What to do »
Return each record shown below exactly, with none omitted.

(Stored items)
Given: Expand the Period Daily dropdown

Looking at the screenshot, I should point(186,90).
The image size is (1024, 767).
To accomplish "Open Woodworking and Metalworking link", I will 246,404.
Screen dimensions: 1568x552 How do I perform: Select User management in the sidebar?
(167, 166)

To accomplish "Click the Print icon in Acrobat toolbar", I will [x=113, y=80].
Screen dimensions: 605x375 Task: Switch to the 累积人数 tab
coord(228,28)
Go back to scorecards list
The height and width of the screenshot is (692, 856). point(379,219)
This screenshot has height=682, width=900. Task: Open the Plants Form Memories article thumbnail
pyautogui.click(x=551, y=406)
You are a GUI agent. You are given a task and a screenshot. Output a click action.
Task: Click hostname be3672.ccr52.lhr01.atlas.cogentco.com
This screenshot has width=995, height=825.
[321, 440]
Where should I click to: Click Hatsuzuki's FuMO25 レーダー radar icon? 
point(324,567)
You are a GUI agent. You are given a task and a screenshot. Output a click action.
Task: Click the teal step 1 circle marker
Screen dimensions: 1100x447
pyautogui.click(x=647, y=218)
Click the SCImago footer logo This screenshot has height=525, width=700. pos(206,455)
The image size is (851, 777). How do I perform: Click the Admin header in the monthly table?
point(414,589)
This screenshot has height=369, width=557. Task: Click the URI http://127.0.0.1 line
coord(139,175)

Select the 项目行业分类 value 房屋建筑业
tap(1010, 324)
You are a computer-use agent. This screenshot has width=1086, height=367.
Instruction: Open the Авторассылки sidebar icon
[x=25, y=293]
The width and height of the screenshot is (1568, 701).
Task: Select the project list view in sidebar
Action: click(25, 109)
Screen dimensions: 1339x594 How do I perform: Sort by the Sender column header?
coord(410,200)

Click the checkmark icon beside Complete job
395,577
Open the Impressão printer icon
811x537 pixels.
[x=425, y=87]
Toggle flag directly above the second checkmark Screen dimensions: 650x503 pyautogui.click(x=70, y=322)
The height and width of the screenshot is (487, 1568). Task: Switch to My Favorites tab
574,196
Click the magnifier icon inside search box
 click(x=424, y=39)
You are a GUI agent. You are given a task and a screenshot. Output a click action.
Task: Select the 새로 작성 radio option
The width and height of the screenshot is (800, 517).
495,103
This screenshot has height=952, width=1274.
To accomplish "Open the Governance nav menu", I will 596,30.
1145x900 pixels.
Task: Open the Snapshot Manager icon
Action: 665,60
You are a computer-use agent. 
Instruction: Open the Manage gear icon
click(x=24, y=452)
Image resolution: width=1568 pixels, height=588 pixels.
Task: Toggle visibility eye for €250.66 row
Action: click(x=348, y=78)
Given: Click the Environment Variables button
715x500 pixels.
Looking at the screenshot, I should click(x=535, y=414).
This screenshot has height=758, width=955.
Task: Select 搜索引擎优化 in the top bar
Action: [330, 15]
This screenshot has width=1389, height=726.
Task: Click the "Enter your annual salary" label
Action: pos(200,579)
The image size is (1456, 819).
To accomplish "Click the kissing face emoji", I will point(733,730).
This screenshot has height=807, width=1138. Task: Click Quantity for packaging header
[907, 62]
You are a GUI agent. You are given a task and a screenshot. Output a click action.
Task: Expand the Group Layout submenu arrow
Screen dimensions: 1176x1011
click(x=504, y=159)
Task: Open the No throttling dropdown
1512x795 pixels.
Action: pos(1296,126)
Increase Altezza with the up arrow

Finished task »
Given: Expand the Period Daily dropdown

Looking at the screenshot, I should point(186,90).
The image size is (1024, 767).
To accomplish "Open Woodworking and Metalworking link", I will 246,404.
Screen dimensions: 1568x552 How do I perform: Select User management in the sidebar?
(167, 166)

To accomplish "Click the Print icon in Acrobat toolbar", I will [x=113, y=80].
Screen dimensions: 605x375 Task: Switch to the 累积人数 tab
coord(228,28)
Go back to scorecards list
The height and width of the screenshot is (692, 856). point(379,219)
This screenshot has height=682, width=900. Task: Open the Plants Form Memories article thumbnail
pyautogui.click(x=551, y=406)
You are a GUI agent. You are given a task and a screenshot. Output a click action.
Task: Click hostname be3672.ccr52.lhr01.atlas.cogentco.com
This screenshot has width=995, height=825.
[321, 440]
Where should I click to: Click Hatsuzuki's FuMO25 レーダー radar icon? 
point(324,567)
You are a GUI agent. You are given a task and a screenshot. Output a click action.
Task: Click the teal step 1 circle marker
Screen dimensions: 1100x447
pyautogui.click(x=647, y=218)
Click the SCImago footer logo This screenshot has height=525, width=700. pos(206,455)
The image size is (851, 777). How do I perform: Click the Admin header in the monthly table?
point(414,589)
This screenshot has height=369, width=557. Task: Click the URI http://127.0.0.1 line
coord(139,175)

Select the 项目行业分类 value 房屋建筑业
tap(1010, 324)
You are a computer-use agent. This screenshot has width=1086, height=367.
Instruction: Open the Авторассылки sidebar icon
[x=25, y=293]
The width and height of the screenshot is (1568, 701).
Task: Select the project list view in sidebar
Action: click(25, 109)
Screen dimensions: 1339x594 How do I perform: Sort by the Sender column header?
coord(410,200)

Click the checkmark icon beside Complete job
395,577
Open the Impressão printer icon
811x537 pixels.
[x=425, y=87]
Toggle flag directly above the second checkmark Screen dimensions: 650x503 pyautogui.click(x=70, y=322)
The height and width of the screenshot is (487, 1568). Task: Switch to My Favorites tab
574,196
Click the magnifier icon inside search box
 click(x=424, y=39)
You are a GUI agent. You are given a task and a screenshot. Output a click action.
Task: Select the 새로 작성 radio option
The width and height of the screenshot is (800, 517).
495,103
This screenshot has height=952, width=1274.
To accomplish "Open the Governance nav menu", I will 596,30.
1145x900 pixels.
Task: Open the Snapshot Manager icon
Action: 665,60
You are a computer-use agent. 
Instruction: Open the Manage gear icon
click(x=24, y=452)
Image resolution: width=1568 pixels, height=588 pixels.
Task: Toggle visibility eye for €250.66 row
Action: click(x=348, y=78)
Given: Click the Environment Variables button
715x500 pixels.
Looking at the screenshot, I should click(x=535, y=414).
This screenshot has height=758, width=955.
Task: Select 搜索引擎优化 in the top bar
Action: [330, 15]
This screenshot has width=1389, height=726.
Task: Click the "Enter your annual salary" label
Action: pos(200,579)
The image size is (1456, 819).
To accomplish "Click the kissing face emoji", I will point(733,730).
This screenshot has height=807, width=1138. Task: Click Quantity for packaging header
[907, 62]
You are a GUI agent. You are given a task and a screenshot. Output a click action.
Task: Expand the Group Layout submenu arrow
Screen dimensions: 1176x1011
click(x=504, y=159)
Task: Open the No throttling dropdown
1512x795 pixels.
Action: pos(1296,126)
Increase Altezza with the up arrow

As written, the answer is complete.